HorseWithNoLang · 07/03/2020 16:32

... boys brought into female changing rooms by their mums or grandmas..

...are likely to be much better behaved compared to, say, when at school and the teacher is otherwise engaged; my PE teachers over the years had their own changing room, is it different now?

Completely different scenarios.

Languishingfemale · 07/03/2020 16:35

Really Elsiebear90 - you're spouting "whataboutery". We are talking about girls being groomed into being silent about a boy demanding to undress with them and the messages that this leaves young girls with as they grow up and face all sorts of pressure from men to do what they want.

Lordamighty · 07/03/2020 16:35

It doesn’t really matter if he is well behaved or not, he is a boy & should be changing with the other boys.

TheSmelliestHouse · 07/03/2020 16:50

So impressed you have written to the school, very scary to put your head above the parapet and very brave. I hope they realise what a poor decision they made and reverse it.
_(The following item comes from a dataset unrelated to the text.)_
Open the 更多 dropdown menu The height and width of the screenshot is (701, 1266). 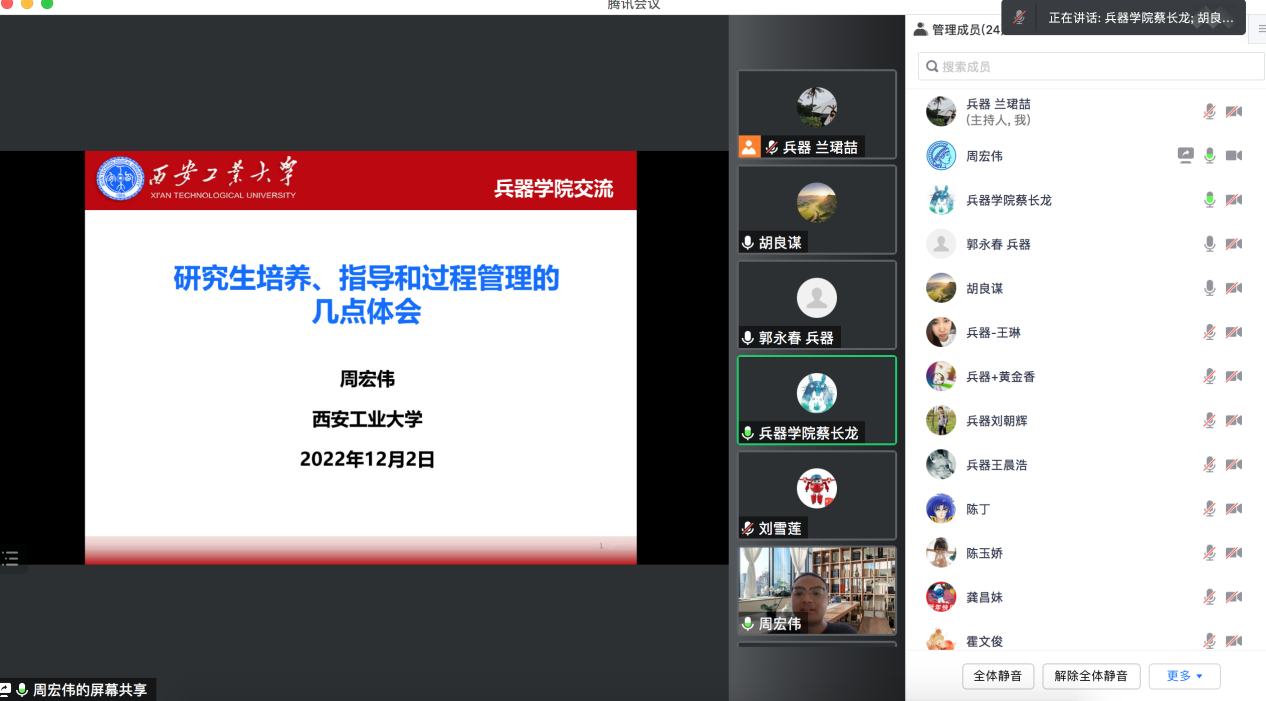pos(1184,676)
StampMc · 07/03/2020 17:19

It doesn’t really matter if he is well behaved or not, he is a boy & should be changing with the other boys

Well, quite. If you let Freddie change within the girls because he asked to and he’s well behaved and quite and small and gentle and young for his age, the what grounds do you have to say “no” to Jack, who is one of the oldest and approaching puberty and is bigger and is boisterous and doesn’t know when to stop?

You can just say “no gender confusion for you, you are September born, have a slapstick sense of humour, and your dad is six foot four”

fascinated · 07/03/2020 17:23

Well...exactly — it’s a cliche but it absolutely is the whole ‚slippery slope‘ argument. You let one do it, you can’t then refuse the rest .

(Not that I agree with anyone doing it, to be clear)

AParallelUniverse · 07/03/2020 17:51

I regularly see boys aged 8/9 in communal changing areas

Which is not ok. A NT 8 year old should be more than capable of dressing themselves. There is no way my ds would change with the girls and it pisses me off when women bring their over 8's into the ladies. When does it stop? 10? 12? 18? Bloody ridiculous.